▶ Directions for this task
Using the court opinion excerpt below, decide whether each statement agrees with it: (a) the EEOC charge was filed before the demotion; (b) a longer commute by itself is an adverse employment action; (c) the longer commute combined with the less prestigious position supports finding that the transfer was a demotion. Answer yes or no for each, and quote the words of the excerpt that decide it.

▶ Text extract
Regarding travel time, although a longer commute alone does not constitute an adverse employment action, the longer commute in conjunction with the less prestigious position supports a finding that this transfer was a demotion. See Cooper
v. United Parcel Serv., Inc., 368 F. App’x 469, 474–75 (5th Cir. 2010). The Court must now determine whether there is a causal connection between Plaintiff’s protected activity of filing the EEOC charge and the demotion. The EEOC charge was filed on September 16, 2022. The demotion, which occurred on June 21,
2022, preceded the EEOC charge. Therefore, Plaintiff’s protected activity could not have caused the demotion. Gardner-Douglas v. Tunsel, No. 4:23-CV-04207, 2024 WL 3976855, at *5 (S.D. Tex. Aug. 27, 2024) (“[S]he did not file her EEOC charge
until after the termination of her employment...which means that the protected activity followed the adverse employment action—and thus that the protected activity did not cause the adverse employment action.”). “And, even assuming that
the adverse employment action was [her termination on November 7, 2022],13 [Plaintiff] has not alleged that that action was in any way connected to her filing an EEOC charge, let alone that one had a causal connection with the other.” Id.

▶ Recorded information
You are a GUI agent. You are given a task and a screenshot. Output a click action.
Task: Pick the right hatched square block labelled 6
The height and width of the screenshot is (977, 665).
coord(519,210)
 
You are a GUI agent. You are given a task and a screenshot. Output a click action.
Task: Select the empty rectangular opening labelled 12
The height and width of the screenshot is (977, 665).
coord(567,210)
---
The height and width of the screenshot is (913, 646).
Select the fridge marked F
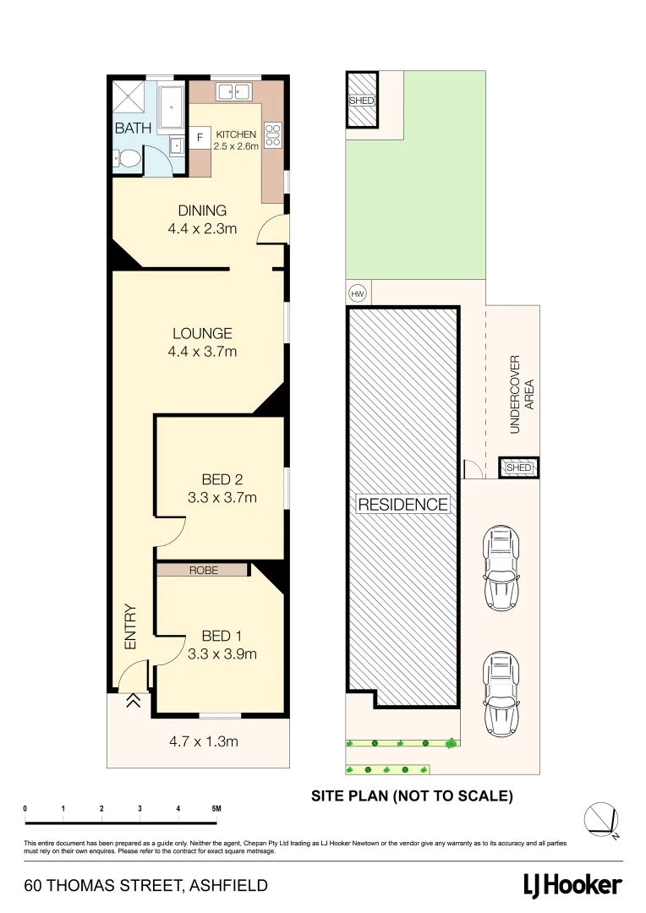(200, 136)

▶ Written response
(a) No: "The demotion, which occurred on June 21, 2022, preceded the EEOC charge."
(b) No: "although a longer commute alone does not constitute an adverse employment action"
(c) Yes: "the longer commute in conjunction with the less prestigious position supports a finding that this transfer was a demotion"